Saturday, May 12, 2012

Without the Hitch

Three typos I noticed reading Hitch 22.  On page 265, the pornographer known for his "Buttman" productions is referred to as "John Staglione", but his last name is "Stagliano".  The reference arises via Hitch's fondness for bathroom humor with encouragement from Martin Amis and Salman Rushdie and is questionable, but no mistake.  Switching vulgar nouns in popular song and movies titles, lead them to such things as "What's New Bullshitcat?", "Octobullshit" and "Hysterical Sex Potion Number Nine".

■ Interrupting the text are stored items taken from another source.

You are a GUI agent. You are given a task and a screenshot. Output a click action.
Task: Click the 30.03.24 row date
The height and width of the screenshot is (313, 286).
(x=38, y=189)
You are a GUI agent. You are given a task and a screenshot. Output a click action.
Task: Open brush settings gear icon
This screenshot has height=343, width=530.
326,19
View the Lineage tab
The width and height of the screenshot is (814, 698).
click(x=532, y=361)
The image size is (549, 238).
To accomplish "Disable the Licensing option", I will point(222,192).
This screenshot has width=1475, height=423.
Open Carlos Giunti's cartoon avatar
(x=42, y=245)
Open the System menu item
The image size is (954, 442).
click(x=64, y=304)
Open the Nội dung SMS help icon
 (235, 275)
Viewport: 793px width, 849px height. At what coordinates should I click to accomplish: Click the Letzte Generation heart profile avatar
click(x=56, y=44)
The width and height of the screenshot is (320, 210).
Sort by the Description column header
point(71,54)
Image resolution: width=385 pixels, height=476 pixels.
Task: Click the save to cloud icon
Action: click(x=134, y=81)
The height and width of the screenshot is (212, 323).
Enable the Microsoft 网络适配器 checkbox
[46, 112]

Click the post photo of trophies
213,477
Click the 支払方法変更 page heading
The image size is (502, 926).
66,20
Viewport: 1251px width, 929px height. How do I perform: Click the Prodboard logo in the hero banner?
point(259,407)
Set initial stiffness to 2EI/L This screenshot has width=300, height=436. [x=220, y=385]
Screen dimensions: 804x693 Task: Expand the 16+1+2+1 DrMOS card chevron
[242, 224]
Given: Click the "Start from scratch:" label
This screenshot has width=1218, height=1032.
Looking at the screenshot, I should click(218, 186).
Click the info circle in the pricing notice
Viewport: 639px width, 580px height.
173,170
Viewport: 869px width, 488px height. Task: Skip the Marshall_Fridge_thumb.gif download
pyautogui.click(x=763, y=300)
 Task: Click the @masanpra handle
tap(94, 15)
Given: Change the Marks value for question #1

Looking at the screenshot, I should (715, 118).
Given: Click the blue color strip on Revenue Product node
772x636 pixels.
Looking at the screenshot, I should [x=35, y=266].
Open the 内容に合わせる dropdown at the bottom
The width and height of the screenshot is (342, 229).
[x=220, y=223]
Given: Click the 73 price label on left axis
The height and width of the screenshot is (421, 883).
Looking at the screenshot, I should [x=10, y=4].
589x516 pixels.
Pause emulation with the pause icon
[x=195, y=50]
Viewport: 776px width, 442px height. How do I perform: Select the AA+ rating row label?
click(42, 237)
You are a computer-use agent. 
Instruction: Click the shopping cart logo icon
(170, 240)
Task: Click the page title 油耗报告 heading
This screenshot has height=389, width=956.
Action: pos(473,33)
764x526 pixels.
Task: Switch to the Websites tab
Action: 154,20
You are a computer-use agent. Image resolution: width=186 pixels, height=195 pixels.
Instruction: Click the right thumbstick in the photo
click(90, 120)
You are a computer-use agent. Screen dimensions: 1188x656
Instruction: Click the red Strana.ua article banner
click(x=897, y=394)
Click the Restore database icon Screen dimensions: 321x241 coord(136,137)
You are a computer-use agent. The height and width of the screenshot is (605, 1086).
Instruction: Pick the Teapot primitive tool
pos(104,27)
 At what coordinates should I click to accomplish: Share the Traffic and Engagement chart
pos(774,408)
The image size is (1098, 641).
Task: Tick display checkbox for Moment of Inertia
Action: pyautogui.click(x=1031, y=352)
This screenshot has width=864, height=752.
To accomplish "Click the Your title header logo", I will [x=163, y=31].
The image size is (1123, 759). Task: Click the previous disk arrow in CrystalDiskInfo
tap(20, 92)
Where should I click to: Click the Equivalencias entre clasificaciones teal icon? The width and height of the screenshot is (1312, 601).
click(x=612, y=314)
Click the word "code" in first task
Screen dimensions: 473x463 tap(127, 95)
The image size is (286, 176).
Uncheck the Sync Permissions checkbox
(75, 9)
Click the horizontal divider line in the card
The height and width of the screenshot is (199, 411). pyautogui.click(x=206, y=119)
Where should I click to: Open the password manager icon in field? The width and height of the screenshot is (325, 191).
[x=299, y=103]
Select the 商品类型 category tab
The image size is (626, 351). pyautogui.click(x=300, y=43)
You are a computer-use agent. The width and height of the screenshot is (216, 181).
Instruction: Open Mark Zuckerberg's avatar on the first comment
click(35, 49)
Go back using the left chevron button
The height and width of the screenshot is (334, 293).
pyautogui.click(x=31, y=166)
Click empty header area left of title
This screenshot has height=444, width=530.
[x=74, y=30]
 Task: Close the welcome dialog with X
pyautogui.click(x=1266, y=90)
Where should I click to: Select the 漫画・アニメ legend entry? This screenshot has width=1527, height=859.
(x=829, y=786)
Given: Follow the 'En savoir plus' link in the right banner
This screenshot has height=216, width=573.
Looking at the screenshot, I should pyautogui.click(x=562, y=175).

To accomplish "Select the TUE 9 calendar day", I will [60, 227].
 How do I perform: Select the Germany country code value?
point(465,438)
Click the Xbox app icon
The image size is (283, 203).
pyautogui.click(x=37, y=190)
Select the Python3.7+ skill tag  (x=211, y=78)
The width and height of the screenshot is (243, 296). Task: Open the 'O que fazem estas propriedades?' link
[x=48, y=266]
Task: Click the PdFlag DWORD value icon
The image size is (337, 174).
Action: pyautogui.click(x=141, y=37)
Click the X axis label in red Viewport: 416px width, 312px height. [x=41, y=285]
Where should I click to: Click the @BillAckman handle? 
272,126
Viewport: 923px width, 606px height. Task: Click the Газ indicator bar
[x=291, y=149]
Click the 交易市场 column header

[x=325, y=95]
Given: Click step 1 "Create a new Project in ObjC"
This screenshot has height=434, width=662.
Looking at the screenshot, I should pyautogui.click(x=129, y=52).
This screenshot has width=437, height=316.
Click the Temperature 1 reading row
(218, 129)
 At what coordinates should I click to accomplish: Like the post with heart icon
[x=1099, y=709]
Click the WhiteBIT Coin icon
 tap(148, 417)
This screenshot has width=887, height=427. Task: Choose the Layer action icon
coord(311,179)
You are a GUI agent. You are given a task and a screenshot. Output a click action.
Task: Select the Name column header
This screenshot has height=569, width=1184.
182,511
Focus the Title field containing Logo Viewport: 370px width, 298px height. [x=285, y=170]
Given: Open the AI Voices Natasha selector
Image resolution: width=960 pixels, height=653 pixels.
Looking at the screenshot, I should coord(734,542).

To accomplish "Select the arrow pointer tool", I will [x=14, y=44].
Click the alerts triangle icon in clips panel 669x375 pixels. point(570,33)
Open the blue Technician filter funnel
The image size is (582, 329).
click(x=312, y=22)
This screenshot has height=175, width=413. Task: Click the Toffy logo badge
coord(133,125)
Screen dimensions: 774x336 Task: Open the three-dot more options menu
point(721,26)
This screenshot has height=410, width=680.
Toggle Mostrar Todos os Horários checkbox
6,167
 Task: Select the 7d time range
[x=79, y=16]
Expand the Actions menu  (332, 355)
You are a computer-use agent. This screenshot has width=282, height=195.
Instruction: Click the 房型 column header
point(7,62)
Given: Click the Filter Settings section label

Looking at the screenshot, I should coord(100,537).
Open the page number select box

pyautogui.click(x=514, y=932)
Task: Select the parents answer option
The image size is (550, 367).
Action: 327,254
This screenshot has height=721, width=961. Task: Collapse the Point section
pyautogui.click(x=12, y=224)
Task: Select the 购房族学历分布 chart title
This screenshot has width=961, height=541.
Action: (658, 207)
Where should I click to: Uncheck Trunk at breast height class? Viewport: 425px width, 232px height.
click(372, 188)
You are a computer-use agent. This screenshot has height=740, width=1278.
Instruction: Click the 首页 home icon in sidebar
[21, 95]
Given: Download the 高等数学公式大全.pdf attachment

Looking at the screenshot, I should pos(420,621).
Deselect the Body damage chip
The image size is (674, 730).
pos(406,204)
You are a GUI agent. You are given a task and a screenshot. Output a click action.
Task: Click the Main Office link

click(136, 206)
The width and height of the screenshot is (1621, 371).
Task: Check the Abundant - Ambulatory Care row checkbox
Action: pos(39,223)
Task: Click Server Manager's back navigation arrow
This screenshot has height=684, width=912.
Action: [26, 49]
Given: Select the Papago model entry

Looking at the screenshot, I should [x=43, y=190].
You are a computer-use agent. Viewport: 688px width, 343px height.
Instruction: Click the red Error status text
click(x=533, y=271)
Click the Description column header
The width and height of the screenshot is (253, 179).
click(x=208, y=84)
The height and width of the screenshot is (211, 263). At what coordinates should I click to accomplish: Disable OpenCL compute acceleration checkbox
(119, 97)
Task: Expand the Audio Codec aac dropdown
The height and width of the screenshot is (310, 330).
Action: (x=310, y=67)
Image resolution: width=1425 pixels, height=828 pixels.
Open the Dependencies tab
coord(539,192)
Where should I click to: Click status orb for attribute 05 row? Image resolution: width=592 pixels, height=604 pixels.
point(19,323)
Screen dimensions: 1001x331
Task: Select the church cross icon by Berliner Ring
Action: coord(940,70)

On page 338, William Morris's book about the English peasants revolt of 1381 "A Dream of John Ball" is called "The Dream of John Ball".  Hitch making reference to a notion that sometimes you may lose a battle in life, only to win later in a way you did not expect.  An interesting notion that at times may be true, but not always, again though, the notion expressed is not a mistake.

Also on page 338, Hitch mentions a quote of Hegel as "the cunning of history", by which he really meant Hegel's statement "the cunning of reason" in the context of history.  Hegel's thought is that reason is supreme and while throughout history, people act in accordance with their desires, ultimately reason has its way over desire.  Hegel may also have thought that reason was in accordance with divinity representing freedom, while acting in accordance to desire is more akin to deterministic slavery.   Nonetheless, Hitch would refrain from any indulgence in whether reason is truly divine perhaps and brings the whole idea up in order to distinguish his acknowledgment of being susceptible to self-persuasion regarding what he would rather be true.

You could disagree with many of the thoughts, opinions and expressions throughout Hitch 22.  Or agree.